Wenige Bilder ziehen sich so gleichmäßig durch die Traumtraditionen wie das Ei, und wenige sind so verlässlich doppelsinnig. Fast überall steht es für etwas, das noch nicht ist, was es werden soll, und im selben Atemzug dafür, wie leicht so etwas zerbricht. Die beiden Gedanken sind keine Alternativen. Die meisten alten Lesarten halten beide zusammen, und der Zustand der Schale entscheidet, welcher gerade spricht.
Ein einzelnes Ei und ein volles Nest werden getrennt behandelt. Zahlen wiegen bei diesem Bild schwerer als bei fast jedem anderen, und viele wachen mit einer genauen Anzahl im Kopf auf. Ein volles Gelege wird mit Mitteln verbunden und mit dem Risiko, sie an einer einzigen Stelle zu bündeln, ein Gedanke, der in der Redensart vom Korb und den vielen Eiern weiterlebt. Eier zu finden ist noch einmal ein eigenes Motiv: mehrere europäische Volkssammlungen sehen darin das Stoßen auf etwas Wertvolles, das schon da war, und nicht auf etwas Erarbeitetes.
Viele Eierträume spielen schlicht in einer Küche und gehören zu den Träumen über das, was man tagsüber in der Hand hatte. Wer Hühner hält, in einer Backstube arbeitet oder vor Ostern einen Nachmittag lang Eier gefärbt hat, kennt den Anlass und braucht dafür gar keine Deutung.
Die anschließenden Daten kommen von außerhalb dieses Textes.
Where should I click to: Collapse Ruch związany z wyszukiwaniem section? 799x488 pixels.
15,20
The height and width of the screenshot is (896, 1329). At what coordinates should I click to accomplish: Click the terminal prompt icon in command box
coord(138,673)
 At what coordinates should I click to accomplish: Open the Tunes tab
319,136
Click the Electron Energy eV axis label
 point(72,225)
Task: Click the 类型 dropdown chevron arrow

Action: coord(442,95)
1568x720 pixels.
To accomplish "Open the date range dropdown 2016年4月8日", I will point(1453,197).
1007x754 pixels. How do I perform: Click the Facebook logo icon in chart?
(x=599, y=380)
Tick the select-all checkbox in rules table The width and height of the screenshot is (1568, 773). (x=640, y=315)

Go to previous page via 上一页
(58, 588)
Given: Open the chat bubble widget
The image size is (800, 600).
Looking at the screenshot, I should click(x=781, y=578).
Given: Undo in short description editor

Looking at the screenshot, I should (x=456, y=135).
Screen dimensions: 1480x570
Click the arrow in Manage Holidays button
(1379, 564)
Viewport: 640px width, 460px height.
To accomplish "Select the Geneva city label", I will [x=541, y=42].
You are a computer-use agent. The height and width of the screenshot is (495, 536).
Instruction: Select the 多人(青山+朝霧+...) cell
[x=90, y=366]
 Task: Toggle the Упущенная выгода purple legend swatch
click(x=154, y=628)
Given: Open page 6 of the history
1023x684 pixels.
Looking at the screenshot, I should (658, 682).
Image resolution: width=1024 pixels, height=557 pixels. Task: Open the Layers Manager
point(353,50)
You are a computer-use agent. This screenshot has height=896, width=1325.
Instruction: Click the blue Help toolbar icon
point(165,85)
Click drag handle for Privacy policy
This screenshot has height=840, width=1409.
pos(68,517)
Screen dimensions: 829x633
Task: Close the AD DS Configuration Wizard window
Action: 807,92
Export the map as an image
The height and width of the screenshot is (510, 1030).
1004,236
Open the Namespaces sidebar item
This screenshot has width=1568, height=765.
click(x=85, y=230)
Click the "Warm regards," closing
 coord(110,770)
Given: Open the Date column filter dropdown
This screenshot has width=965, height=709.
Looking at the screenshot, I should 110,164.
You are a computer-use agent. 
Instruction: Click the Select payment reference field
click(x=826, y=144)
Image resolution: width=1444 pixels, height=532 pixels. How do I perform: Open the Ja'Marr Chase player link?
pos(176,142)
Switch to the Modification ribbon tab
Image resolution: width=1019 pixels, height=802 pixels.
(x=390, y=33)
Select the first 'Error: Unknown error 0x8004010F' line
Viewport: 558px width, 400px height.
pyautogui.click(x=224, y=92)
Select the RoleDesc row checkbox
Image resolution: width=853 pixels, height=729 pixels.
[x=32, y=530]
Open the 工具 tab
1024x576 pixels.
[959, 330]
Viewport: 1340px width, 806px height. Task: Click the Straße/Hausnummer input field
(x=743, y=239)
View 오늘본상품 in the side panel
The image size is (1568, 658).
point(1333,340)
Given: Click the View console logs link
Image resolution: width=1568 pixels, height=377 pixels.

Erwähnt sei außerdem, dass die Deutung auf Fruchtbarkeit in der Volksüberlieferung zwar häufig vorkommt, aber keineswegs überall, und niemandem übergestülpt gehört, der das Thema gar nicht aufgebracht hat.
Die brauchbare Frage lautet nicht, wofür eine Schale angeblich steht, sondern was im Traum auf dem Spiel stand. Hast du sie vorsichtig getragen, geht es vermutlich um Sorgfalt und Wagnis. War es Frühstück, geht es womöglich um gar nichts.